1) ANTIDIABÉTICOS COM BENEFÍCIOS EM DESFECHOS CARDIOVASCULAR

Inibidores de SGLT2 (cotransportador sódio-glicose 2):

Empaglifozina: foi avaliada no estudo EMPA-REG, com 7.020 pacientes com DM2 e doença cardiovascular estabelecida (76% DAC), em seguimento de 3.1 anos. Desfecho primário: MACE (morte cardiovascular, infarto do miocárdio e AVC não fatal). Foi observado uma redução de 14% no desfecho primário (NNT = 61), principalmente às custas de redução de morte cardiovascular em 38% (NNT = 45), com impacto em mortalidade por todas as causas (redução de 32%, NNT = 39). Particularmente, houve uma redução expressiva de hospitalização por insuficiência cardíaca (NNT = 72). O principal efeito adverso foi um aumento de infecção genital (NNH = 22).

Canaglifozina: foi avaliada no Programa CANVAS, que incluiu um total de 10.142 pacientes com DM2 e doença cardiovascular estabelecida (66%) ou sob risco de doença cardiovascular, com seguimento médio de 2.4 anos. Desfecho primário: MACE. Houve redução de 14% no desfecho primário (NNT = 72), sem alteração significativa de mortalidade por todas as causas.
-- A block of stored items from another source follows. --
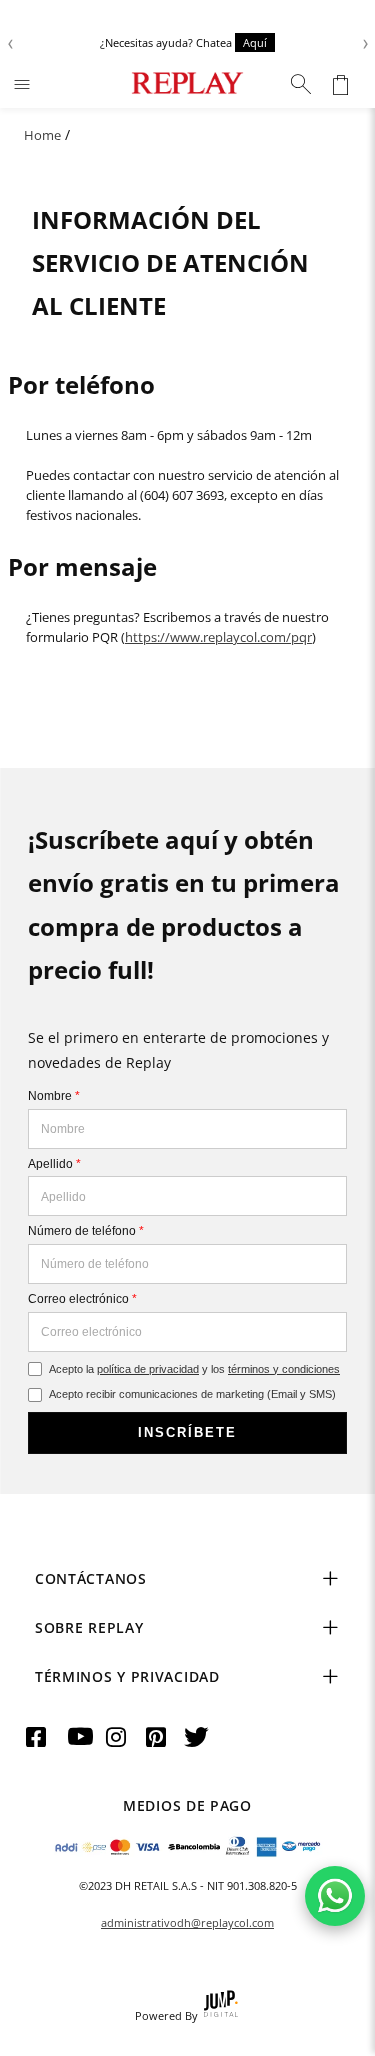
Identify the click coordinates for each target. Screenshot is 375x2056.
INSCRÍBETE (187, 1432)
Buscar (301, 84)
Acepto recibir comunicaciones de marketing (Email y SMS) (192, 1394)
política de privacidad (148, 1369)
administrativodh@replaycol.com (187, 1922)
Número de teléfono (86, 1231)
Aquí (255, 42)
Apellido (54, 1164)
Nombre (54, 1096)
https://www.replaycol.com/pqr (218, 637)
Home (42, 135)
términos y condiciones (284, 1369)
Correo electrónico (82, 1299)
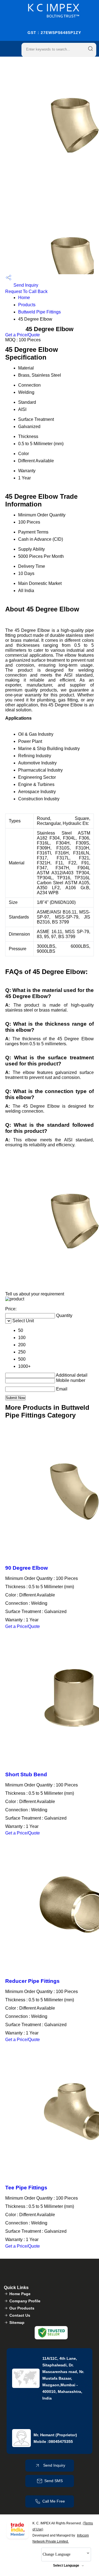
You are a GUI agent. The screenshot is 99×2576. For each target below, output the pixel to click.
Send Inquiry (25, 285)
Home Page (20, 2294)
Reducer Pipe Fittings (32, 1981)
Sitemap (16, 2322)
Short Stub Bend (26, 1774)
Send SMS (53, 2481)
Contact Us (19, 2315)
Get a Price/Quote (22, 334)
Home (24, 297)
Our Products (21, 2308)
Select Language (66, 2565)
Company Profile (24, 2301)
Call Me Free (53, 2501)
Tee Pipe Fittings (26, 2187)
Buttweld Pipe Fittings (39, 312)
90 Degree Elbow (26, 1568)
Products (26, 304)
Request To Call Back (26, 291)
Também foi observado uma redução de 33% de hospitalização por insuficiência cardíaca (NNT = 104). Em relação a eventos adversos, notou-se um aumento de amputações (NNH = 115) e infecções genitais (NNH = 14). Uma análise de fármaco-vigilância do FDA confirmou o aumento de amputações, mas o estudo OBSERVE-4D, apresentado na ADA 2018, não encontrou aumento de risco.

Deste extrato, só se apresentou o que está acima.